* [Problem details]:
Restate the lines word for word, from the first line of the records through the line containing "Task: Open the Pulse 1/16 dropdown". Leave out the pictures and anything after that line.

****************************************

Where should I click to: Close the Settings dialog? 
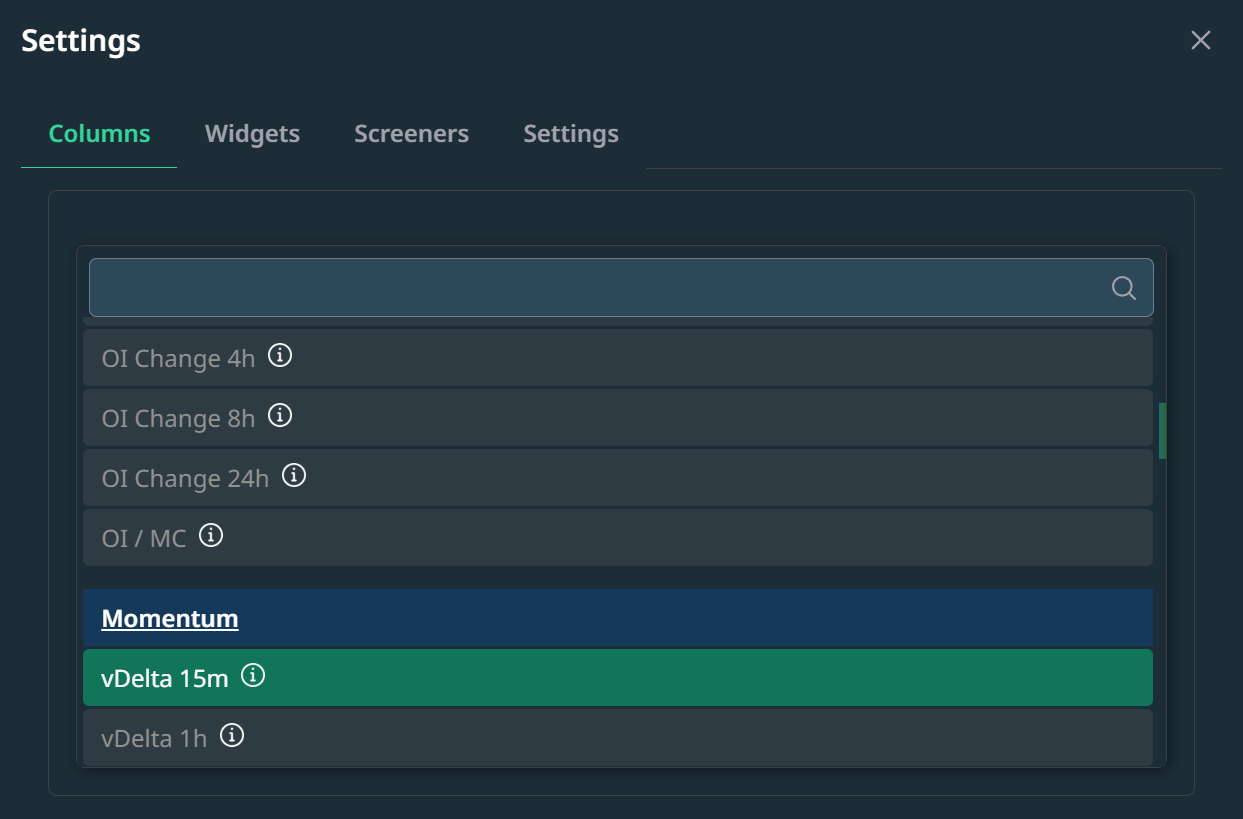(1200, 40)
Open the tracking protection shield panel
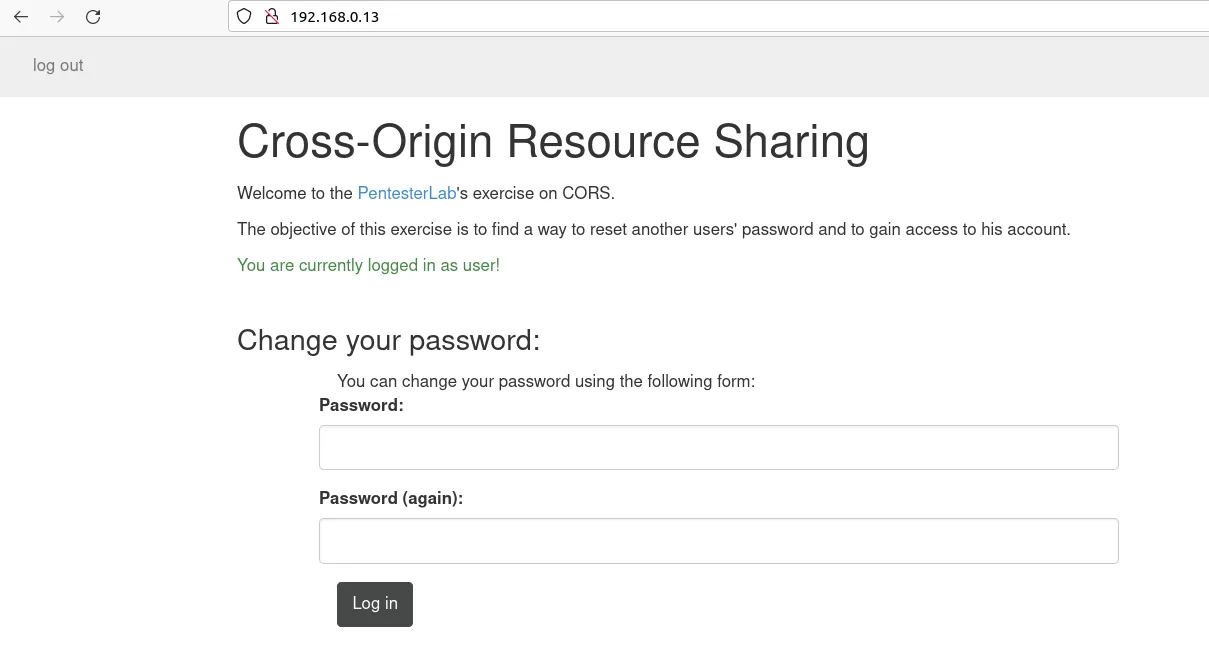The width and height of the screenshot is (1209, 672). point(244,17)
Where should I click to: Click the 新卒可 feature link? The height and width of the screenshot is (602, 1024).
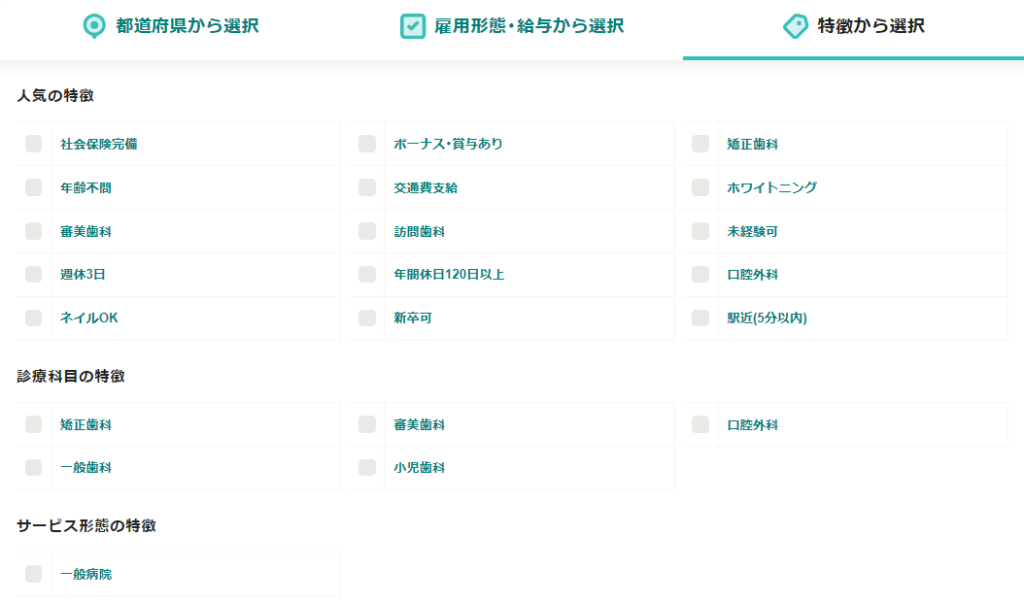[x=412, y=318]
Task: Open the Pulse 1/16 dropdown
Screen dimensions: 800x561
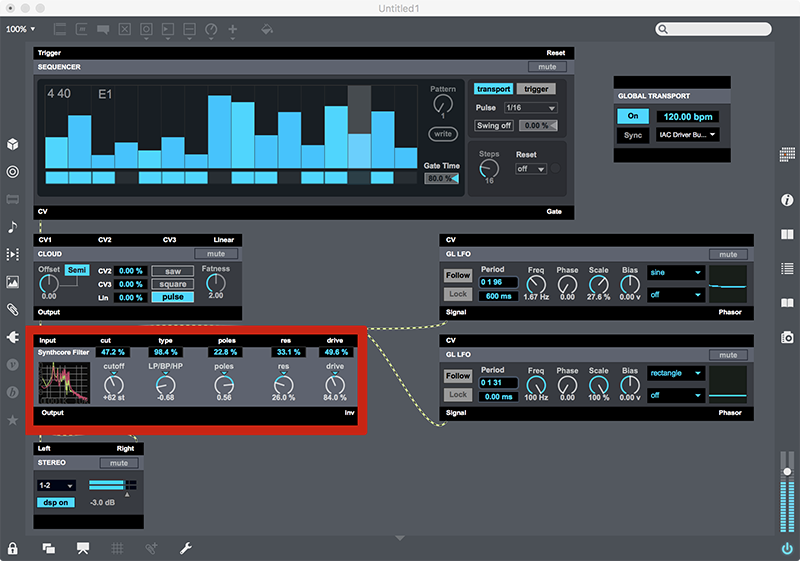Action: [530, 108]
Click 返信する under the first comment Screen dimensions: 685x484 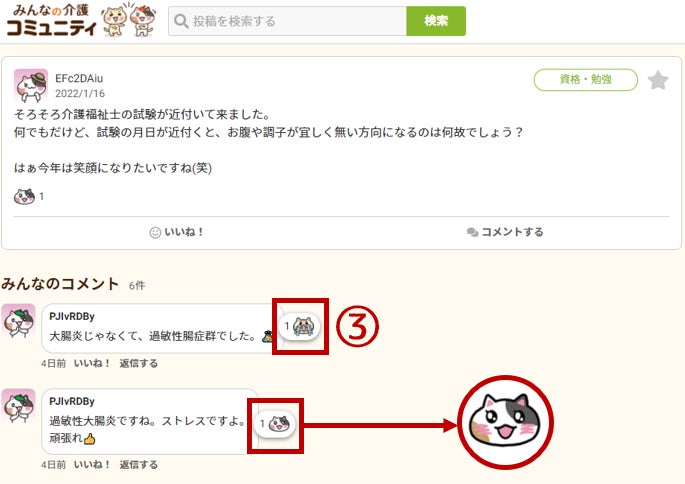(138, 363)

****************************************

* [Response area]:
Where should I click to: Close the Settings dialog? 
(1200, 40)
Open the tracking protection shield panel
The width and height of the screenshot is (1209, 672). point(244,17)
Where should I click to: Click the 新卒可 feature link? The height and width of the screenshot is (602, 1024).
[x=412, y=318]
Task: Open the Pulse 1/16 dropdown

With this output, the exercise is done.